_OBJECTIFS_.
1/ D'après le texte à lire, à quelle date les manifestations à venir sont-elles prévues ?
2/ Réécrivez les lignes des données fournies, tout depuis celle qui contient "Task: Click the コボルド monster portrait icon" jusqu'à celle qui contient "click(x=198, y=50)", en remplaçant "briefcase" par "suitcase" sans rien changer d'autre.

Jamais je n’ai autant souffert, pour mon pays, d’avoir vu juste et jamais je ne serai plus heureux d’avoir tort pour les manifestations à venir du 23 juillet et leurs conséquences.
Déjà reconnaissons sans ambages que le film des évènements du 23 juin a dépassé toutes les fictions imaginables et que j’ai attendu ce réveil brutal du peuple en d’autres circonstances avant de constater que le peuple avait d’autres préoccupations.
Comme beaucoup, je suis surpris par ce mouvement sans précédent et éminemment salutaire.
Toutefois, il me semble que nous ne sommes pas nombreux, après l’effet surprise, à essayer de comprendre les causes de ce tsunami qui a emporté sur son passage bien de nos certitudes, mais aussi et surtout de déterminer les conséquences directes et indirectes de la déferlante sur notre façon de concevoir et de faire la politique.

Données de position des mots et des éléments
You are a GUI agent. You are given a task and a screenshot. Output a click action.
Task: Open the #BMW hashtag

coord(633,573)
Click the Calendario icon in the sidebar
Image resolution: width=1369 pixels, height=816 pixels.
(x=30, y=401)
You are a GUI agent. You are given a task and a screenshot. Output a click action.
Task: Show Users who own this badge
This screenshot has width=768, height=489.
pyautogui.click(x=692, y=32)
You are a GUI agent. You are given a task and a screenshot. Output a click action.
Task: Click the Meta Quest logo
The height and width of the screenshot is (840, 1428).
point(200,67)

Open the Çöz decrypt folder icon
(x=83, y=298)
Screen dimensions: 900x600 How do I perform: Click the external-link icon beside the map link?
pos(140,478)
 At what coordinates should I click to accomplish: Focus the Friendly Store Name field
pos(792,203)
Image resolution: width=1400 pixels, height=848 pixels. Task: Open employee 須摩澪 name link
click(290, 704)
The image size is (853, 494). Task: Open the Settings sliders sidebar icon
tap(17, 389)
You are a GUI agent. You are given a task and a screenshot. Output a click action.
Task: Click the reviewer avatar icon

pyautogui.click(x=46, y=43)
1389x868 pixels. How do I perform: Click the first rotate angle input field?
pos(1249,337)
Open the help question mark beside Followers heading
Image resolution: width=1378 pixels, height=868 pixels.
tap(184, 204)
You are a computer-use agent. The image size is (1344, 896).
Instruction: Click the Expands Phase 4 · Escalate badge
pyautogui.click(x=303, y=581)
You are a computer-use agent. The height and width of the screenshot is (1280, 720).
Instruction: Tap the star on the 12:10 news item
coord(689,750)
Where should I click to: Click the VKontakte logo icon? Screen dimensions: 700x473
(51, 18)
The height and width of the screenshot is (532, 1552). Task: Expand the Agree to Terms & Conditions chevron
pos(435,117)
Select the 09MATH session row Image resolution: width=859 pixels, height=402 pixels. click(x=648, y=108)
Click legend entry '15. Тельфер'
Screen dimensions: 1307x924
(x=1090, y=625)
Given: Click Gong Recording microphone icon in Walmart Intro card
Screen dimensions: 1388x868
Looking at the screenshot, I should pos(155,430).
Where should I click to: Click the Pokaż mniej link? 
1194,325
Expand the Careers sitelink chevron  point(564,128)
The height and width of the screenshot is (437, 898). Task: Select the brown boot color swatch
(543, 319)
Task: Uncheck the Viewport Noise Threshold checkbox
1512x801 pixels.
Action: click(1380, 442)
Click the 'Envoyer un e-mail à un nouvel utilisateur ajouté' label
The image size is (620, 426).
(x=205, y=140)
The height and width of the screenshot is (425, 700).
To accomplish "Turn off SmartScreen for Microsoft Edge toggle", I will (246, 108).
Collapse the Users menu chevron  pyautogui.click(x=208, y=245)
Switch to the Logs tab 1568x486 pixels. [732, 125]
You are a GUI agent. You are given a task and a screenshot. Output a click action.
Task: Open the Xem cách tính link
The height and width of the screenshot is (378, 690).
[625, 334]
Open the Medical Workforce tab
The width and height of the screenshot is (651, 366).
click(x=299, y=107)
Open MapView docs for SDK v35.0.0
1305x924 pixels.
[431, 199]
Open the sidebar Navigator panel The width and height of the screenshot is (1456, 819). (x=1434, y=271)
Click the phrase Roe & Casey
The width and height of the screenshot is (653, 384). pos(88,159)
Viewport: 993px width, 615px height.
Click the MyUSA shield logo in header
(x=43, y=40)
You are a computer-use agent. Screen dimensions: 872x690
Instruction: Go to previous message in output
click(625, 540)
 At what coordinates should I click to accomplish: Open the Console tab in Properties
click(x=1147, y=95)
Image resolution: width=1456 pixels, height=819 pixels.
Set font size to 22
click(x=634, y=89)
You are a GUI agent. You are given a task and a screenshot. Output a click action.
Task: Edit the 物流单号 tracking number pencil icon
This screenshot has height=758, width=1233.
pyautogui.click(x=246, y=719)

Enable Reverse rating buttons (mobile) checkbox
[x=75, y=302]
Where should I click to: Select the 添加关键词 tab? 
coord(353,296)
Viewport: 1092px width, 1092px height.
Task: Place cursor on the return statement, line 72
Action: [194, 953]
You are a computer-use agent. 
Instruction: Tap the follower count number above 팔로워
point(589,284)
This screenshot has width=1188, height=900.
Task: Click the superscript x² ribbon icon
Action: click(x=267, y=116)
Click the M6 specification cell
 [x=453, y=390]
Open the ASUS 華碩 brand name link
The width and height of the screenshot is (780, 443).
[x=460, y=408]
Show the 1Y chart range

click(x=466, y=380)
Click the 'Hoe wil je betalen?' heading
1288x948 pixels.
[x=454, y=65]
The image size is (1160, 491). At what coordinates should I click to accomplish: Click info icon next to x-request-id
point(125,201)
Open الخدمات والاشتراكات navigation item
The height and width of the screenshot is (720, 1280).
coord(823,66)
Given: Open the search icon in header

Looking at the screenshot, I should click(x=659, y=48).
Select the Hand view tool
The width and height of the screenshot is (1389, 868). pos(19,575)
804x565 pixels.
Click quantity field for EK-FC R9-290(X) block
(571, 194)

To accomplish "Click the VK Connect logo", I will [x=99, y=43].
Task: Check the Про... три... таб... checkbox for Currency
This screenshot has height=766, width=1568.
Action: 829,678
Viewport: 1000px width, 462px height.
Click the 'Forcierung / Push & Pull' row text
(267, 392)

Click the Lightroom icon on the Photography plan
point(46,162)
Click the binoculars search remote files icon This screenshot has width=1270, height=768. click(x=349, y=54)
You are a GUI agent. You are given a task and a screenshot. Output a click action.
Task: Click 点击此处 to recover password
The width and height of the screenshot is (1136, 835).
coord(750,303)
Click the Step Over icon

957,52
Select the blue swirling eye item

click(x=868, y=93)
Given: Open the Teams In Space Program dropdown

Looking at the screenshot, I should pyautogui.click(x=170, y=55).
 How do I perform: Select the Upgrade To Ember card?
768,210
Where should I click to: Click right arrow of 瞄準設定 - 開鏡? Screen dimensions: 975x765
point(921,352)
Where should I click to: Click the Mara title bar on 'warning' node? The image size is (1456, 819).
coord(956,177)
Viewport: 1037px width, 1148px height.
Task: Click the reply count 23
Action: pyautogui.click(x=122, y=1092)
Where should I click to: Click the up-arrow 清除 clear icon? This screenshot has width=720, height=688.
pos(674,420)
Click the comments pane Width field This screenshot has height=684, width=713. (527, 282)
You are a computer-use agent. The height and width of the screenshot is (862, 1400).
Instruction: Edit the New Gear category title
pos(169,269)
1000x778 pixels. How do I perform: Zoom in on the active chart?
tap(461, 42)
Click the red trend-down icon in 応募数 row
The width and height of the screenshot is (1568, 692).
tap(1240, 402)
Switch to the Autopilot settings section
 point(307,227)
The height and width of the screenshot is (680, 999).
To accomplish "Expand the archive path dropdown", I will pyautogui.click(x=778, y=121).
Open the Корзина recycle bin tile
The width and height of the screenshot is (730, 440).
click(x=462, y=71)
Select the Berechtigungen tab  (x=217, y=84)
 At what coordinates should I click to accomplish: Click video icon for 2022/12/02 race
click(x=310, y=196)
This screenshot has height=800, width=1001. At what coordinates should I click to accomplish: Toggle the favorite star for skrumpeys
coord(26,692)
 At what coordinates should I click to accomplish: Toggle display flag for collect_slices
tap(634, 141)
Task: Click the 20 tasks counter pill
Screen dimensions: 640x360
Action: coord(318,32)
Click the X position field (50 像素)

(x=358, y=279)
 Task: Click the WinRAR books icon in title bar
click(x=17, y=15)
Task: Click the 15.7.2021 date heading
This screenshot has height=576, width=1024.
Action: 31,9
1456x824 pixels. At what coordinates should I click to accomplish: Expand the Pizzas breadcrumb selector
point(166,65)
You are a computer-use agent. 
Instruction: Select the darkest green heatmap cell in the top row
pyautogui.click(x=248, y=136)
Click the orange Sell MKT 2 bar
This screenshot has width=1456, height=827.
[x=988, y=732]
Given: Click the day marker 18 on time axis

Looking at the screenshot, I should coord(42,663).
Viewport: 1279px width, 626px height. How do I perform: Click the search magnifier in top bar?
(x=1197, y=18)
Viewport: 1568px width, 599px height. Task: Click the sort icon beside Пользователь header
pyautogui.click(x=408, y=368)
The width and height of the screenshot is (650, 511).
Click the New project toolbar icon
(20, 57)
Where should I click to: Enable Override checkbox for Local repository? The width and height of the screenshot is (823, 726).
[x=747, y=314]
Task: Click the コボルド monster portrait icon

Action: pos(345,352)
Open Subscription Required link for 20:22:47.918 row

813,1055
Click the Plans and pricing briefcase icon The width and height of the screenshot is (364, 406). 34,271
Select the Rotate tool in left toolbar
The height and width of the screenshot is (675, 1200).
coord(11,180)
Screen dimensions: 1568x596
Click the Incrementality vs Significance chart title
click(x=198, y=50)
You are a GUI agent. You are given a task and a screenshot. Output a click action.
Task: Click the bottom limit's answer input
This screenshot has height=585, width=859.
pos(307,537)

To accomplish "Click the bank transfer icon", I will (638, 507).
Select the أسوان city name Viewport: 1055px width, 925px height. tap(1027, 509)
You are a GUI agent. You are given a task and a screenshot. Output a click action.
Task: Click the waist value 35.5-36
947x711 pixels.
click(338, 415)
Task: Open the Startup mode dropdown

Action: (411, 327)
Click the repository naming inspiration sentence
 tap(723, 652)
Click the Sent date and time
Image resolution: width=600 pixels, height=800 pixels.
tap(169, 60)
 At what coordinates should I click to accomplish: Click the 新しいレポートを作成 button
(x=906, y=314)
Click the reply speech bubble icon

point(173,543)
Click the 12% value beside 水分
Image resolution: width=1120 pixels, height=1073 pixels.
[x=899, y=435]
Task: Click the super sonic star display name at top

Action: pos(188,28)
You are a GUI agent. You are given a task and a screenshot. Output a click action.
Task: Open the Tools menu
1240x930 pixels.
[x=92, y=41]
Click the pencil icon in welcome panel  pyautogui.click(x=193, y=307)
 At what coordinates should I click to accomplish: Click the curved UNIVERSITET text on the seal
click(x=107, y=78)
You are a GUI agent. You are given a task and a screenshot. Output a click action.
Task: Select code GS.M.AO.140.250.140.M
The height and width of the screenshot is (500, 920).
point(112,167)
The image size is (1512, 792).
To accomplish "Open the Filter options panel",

_LES RÉPONSES_.
1/ Le 23 juillet.

2/
Task: Click the コボルド monster portrait icon

Action: pos(345,352)
Open Subscription Required link for 20:22:47.918 row

813,1055
Click the Plans and pricing suitcase icon The width and height of the screenshot is (364, 406). 34,271
Select the Rotate tool in left toolbar
The height and width of the screenshot is (675, 1200).
coord(11,180)
Screen dimensions: 1568x596
Click the Incrementality vs Significance chart title
click(x=198, y=50)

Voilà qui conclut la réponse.